Modifier les conditions d’ouverture
Les deux inspecteurs généraux considèrent de manière un peu péremptoire, eu égard à son statut associatif, que Diwan “rejoindra la règle commune”. Parmi les moyens de pression envisagés: modifier “sensiblement les conditions d’ouverture d’une nouvelle école bilingue immersive”. Pas de nouveau chèque sans conditions. De plus, “toutes les conventions signées par les académies avec les offices et les régions doivent être passées au crible du contrôle de la légalité et les élus et préfets largement et précisément informés”. En outre, “L’État devrait, à l’avenir, ne signer de contrats que pour l’ouverture d’écoles et d’établissements qui intègrent dans leur processus d’enseignement la mise en regard des deux langues, et dans lesquels le français et le breton sont utilisés comme langues d’apprentissage”.
De quoi inquiéter les responsables du collège Diwan de Saint-Herblain qui attendent toujours la signature du contrat d’association de leur établissement. Comme il se doit, les auteurs du rapport ont prévu de répondre à certaines revendications susceptibles d’infléchir la position de Diwan, notamment le passage de deux épreuves du brevet en breton et ajouter l’histoire-géographie au Bac.
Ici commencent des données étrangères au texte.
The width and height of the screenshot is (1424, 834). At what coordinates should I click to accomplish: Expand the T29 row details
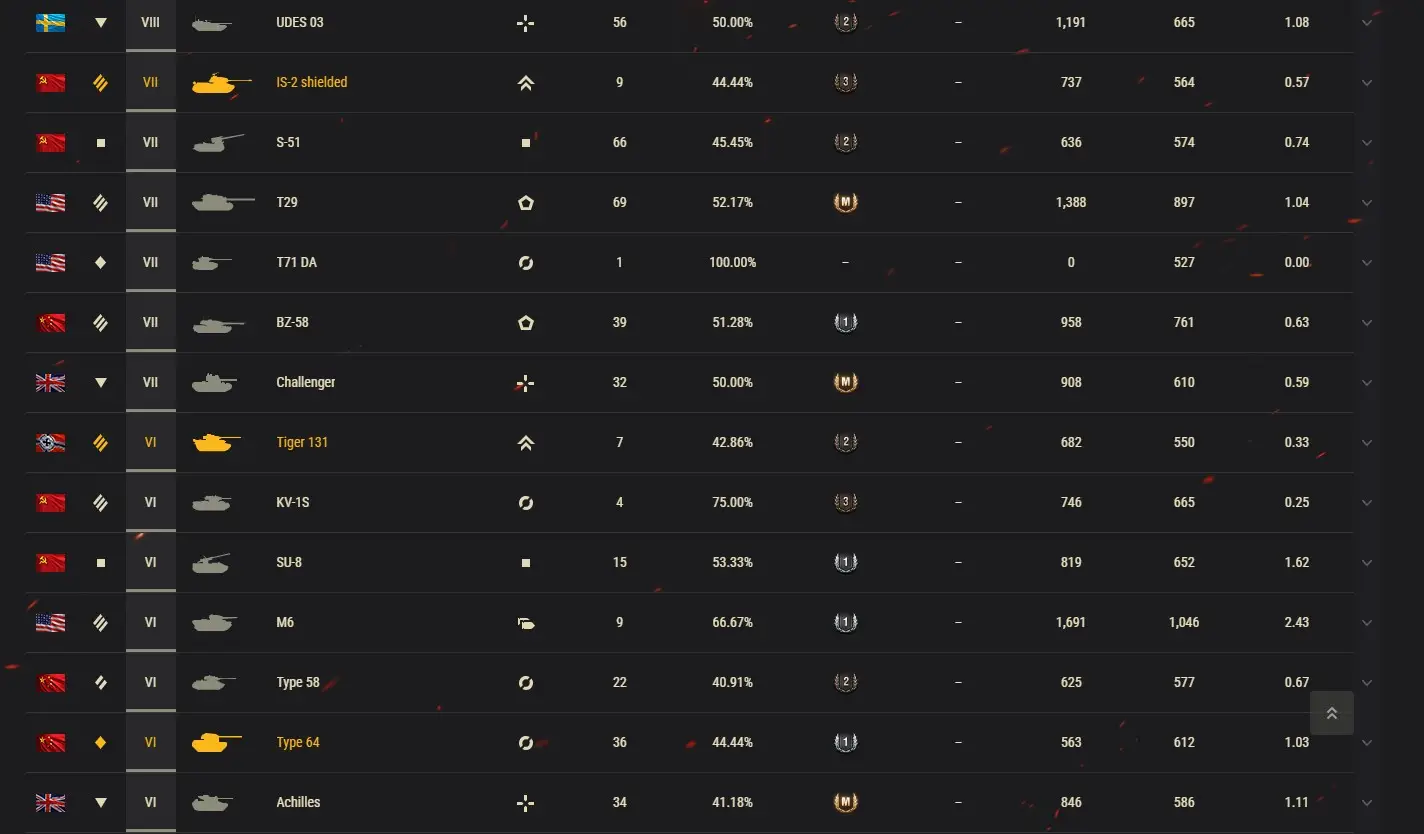[1367, 203]
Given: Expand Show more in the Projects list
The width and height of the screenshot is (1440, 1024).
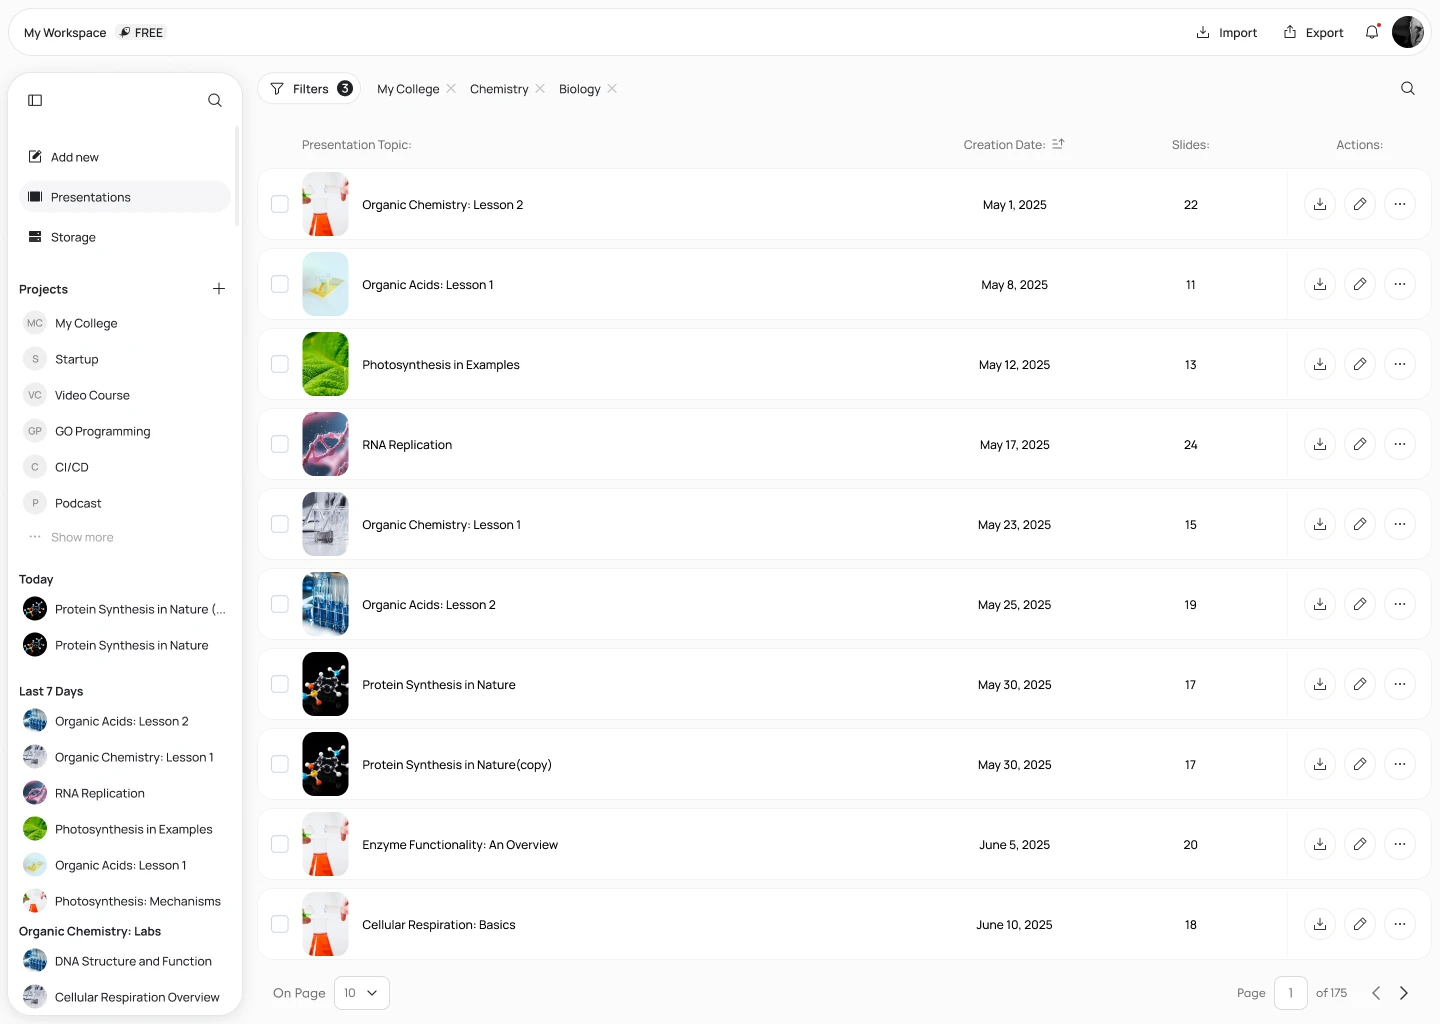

Tout cela n’est qu’une “note”, libre au ministre d’en tenir compte ou pas, répondront dans une volonté d’apaisement, les plus optimistes.
Il n’empêche que l’opiniâtreté avec laquelle le ministère s’est opposé à la loi Molac, malgré son adoption massive par les parlementaires, la censure partielle, précisément sur l’immersion, de la part du Conseil constitutionnel ou encore les charges symboliques et récurrentes contre les langues régionales, à l’instar des signes comme le tilde du petit Fañch, sont source d’inquiétude en Bretagne.
Diwan doit rentrer dans le rang
et discuter pédagogie avec l’État.
Parmi les propositions, on ne peut plus sibyllines :
“Que l’enseignement bilingue se rapproche de Diwan”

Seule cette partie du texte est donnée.